The most critical decision you will make as a leader is who is on the team that you lead. When you are ready to add a new member, finding the right, and best, person can make or break the team. I have personally seen this numerous times in my 50 years of ministry.

Herre are some questions to ask of the person you are thinking of adding to your team. Take your time and don’t be in too big of a hurry.

1.  Does this person have the gift of leadership?  

If you are inviting people on your team who will oversee others, they need to have the gift of leadership to be able to lead a team and motivate those on their teams. Do they have clear leadership ability as well as the capacity and the passion to lead others well?

2.  Does this person think strategically? 

Can this person work on what’s at hand and also plan and think about what’s coming–or isn’t yet in place or happening?  You need people who can think beyond daily details. They need to be comfortable with both the microscope and the telescope.

3.  Is this person a team thinker rather than a solo thinker?

Is this person able to work in their own area and, at the same time, show interest and concern for the rest of the team and the bigger picture?  You can’t afford to have solo or turf thinking that works to the detriment of the team.

4.  Is this person in alignment with the DNA of the organization? 

Is he/she in agreement with the purpose, values, vision and strategic direction of your organization?

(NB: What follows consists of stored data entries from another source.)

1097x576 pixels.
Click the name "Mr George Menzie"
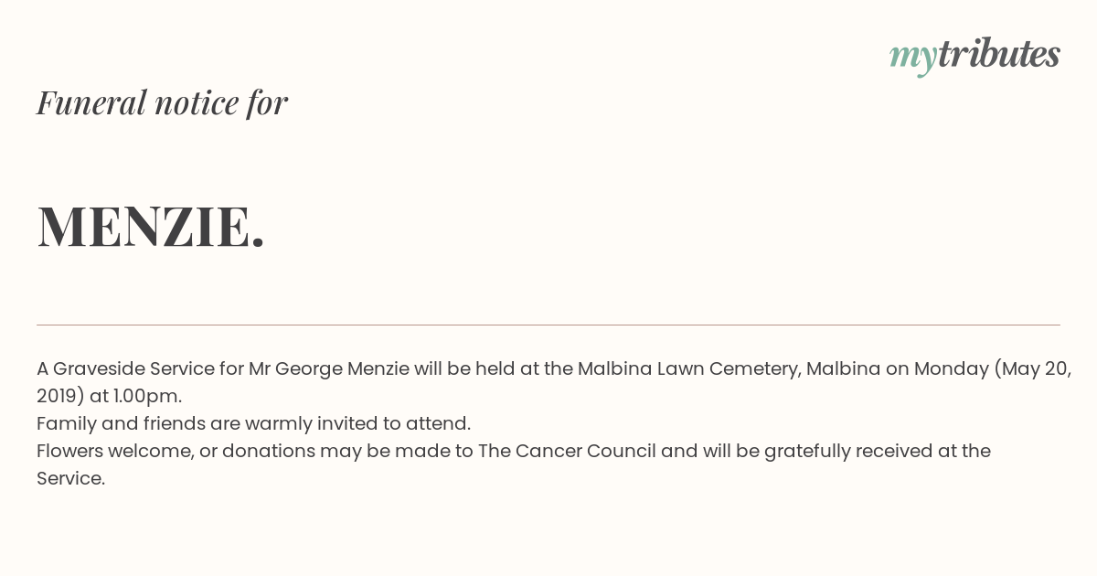pyautogui.click(x=329, y=368)
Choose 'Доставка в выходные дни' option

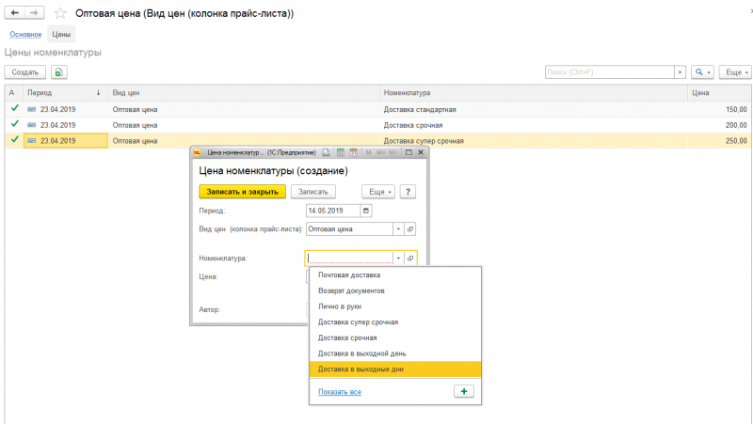[361, 369]

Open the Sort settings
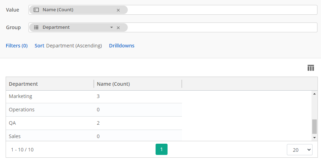pyautogui.click(x=39, y=46)
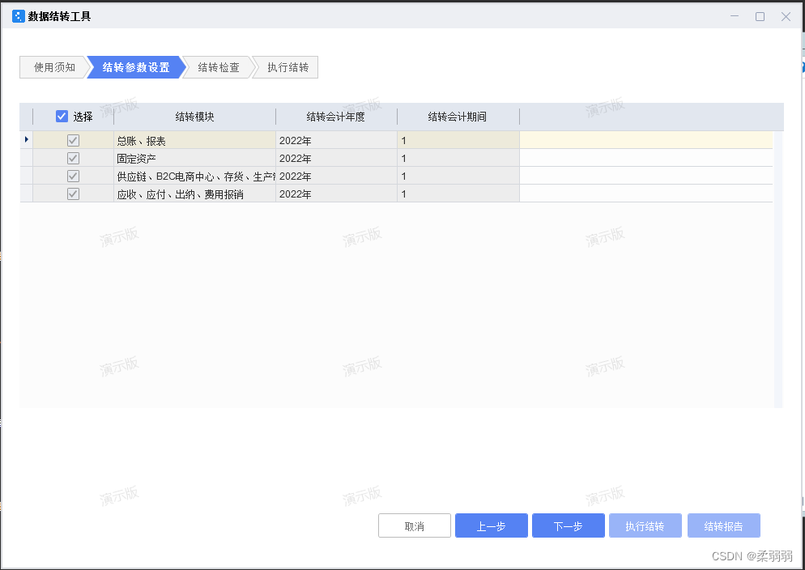Click the 取消 button
Viewport: 805px width, 570px height.
pos(414,525)
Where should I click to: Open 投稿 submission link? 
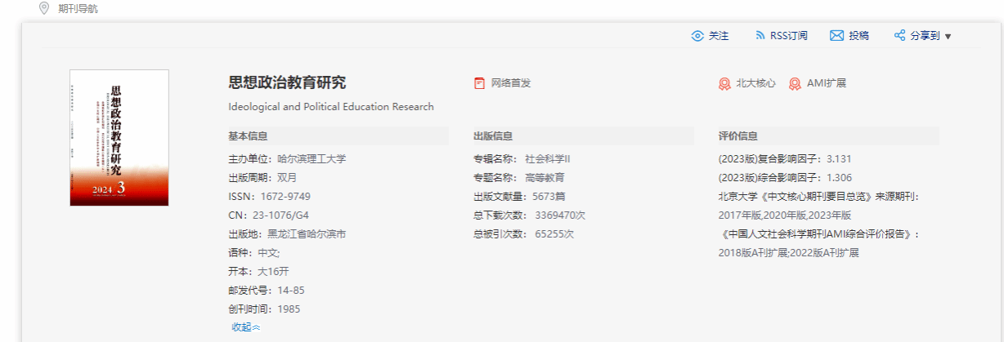pyautogui.click(x=858, y=36)
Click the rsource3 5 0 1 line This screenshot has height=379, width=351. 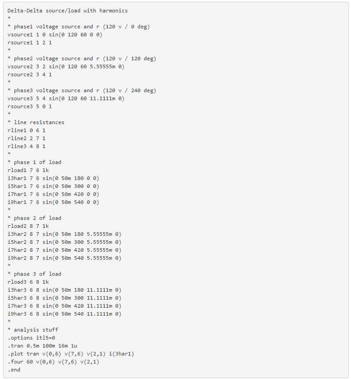point(30,106)
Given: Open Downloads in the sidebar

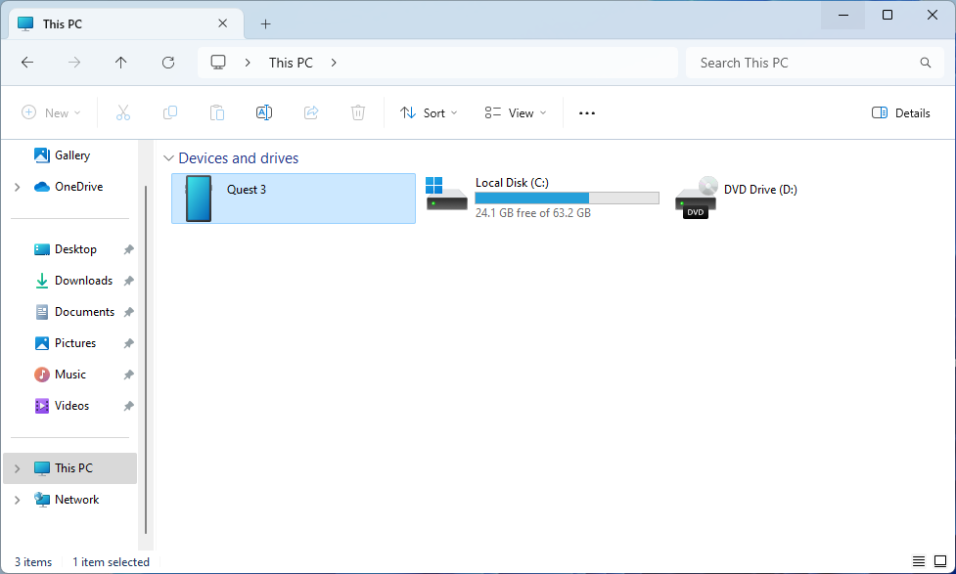Looking at the screenshot, I should click(83, 281).
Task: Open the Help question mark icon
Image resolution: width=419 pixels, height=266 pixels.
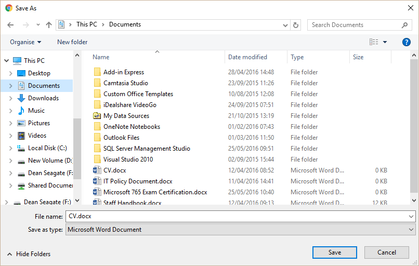Action: coord(407,42)

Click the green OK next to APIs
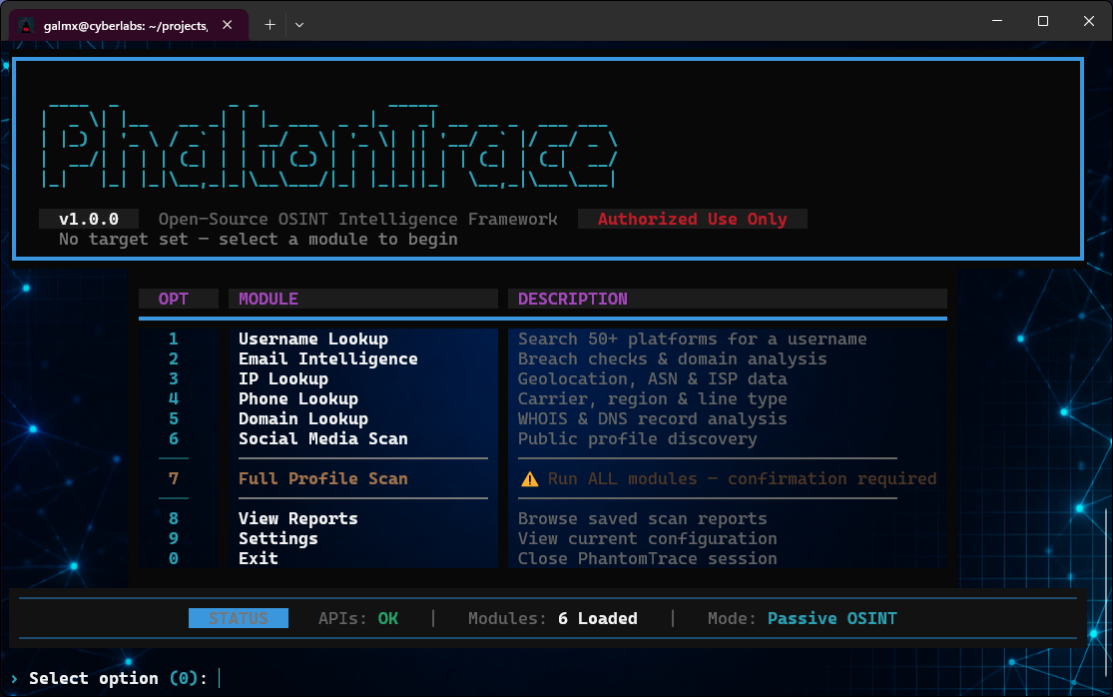point(387,618)
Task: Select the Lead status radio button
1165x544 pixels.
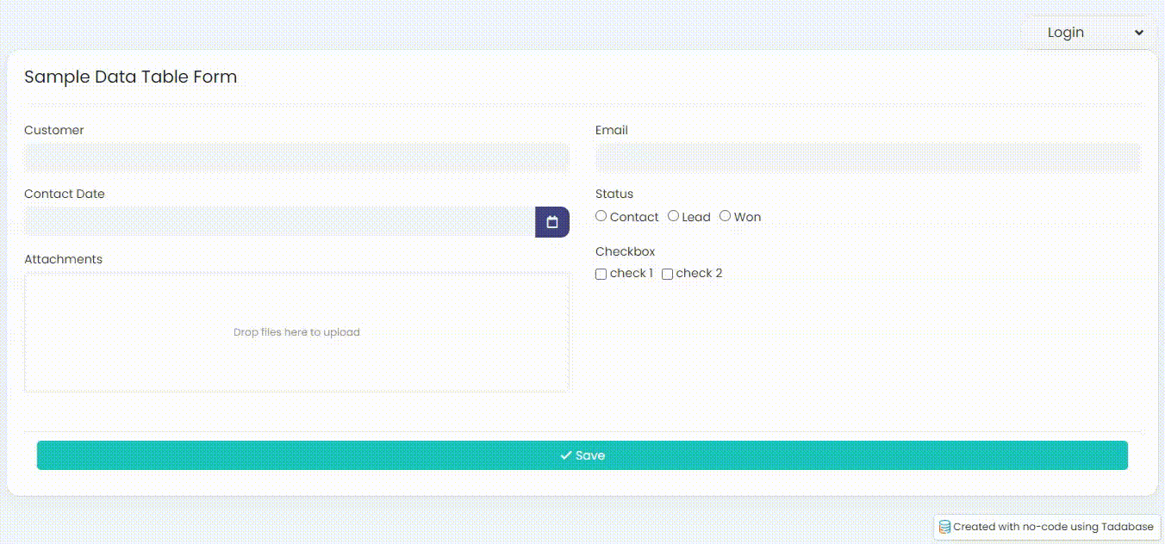Action: point(674,216)
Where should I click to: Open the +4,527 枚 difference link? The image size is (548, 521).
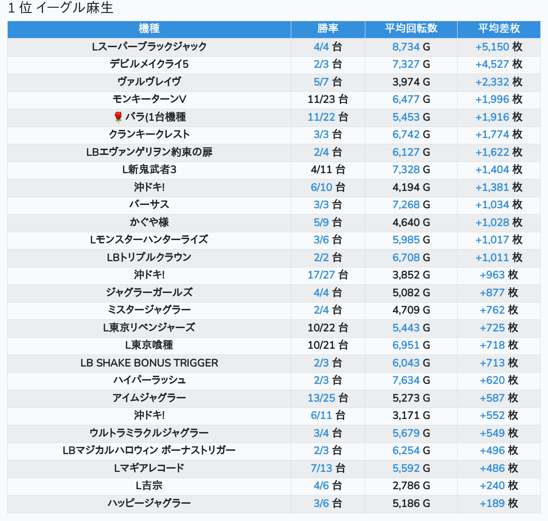pos(492,64)
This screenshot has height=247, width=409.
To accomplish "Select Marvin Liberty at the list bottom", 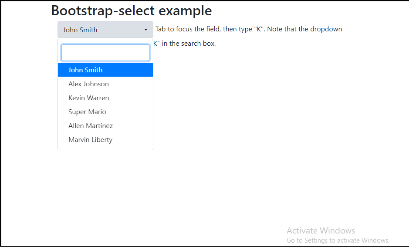I will coord(90,139).
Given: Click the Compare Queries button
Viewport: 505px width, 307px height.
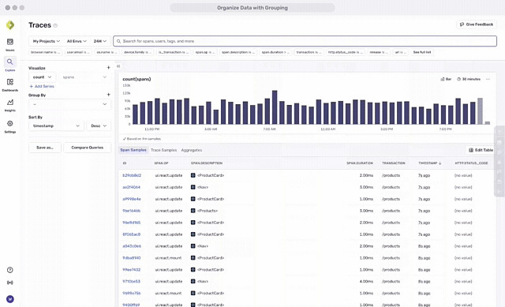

You need purity at the leadership level. Sports broadcaster Brent Musburger made the comment that some people on certain sports teams are not only not on the same page as the rest of the team, but are not even in the same library. That cannot and must not be true of anyone on your team. This will hurt you more than anything I can think of.

5.  Does this person bring something unique to the team you would otherwise be missing?

If everyone on your team thought and functioned alike, some of them would be unnecessary. Every person on your team should add something that otherwise would be missing. Each person should be contributing something that otherwise would not be contributed. You don’t want people just like you, as nice as you think that would be. You need a variety of personalities and points of view.

6.  Is this person a lifelong learner?

Ideally, you’ll identify people who will grow with your organization. It does no good to have someone who thinks he has all the answers, because tomorrow the questions will be different. You need people who embrace leadership development for themselves and their teams. When you stop learning, you stop leading.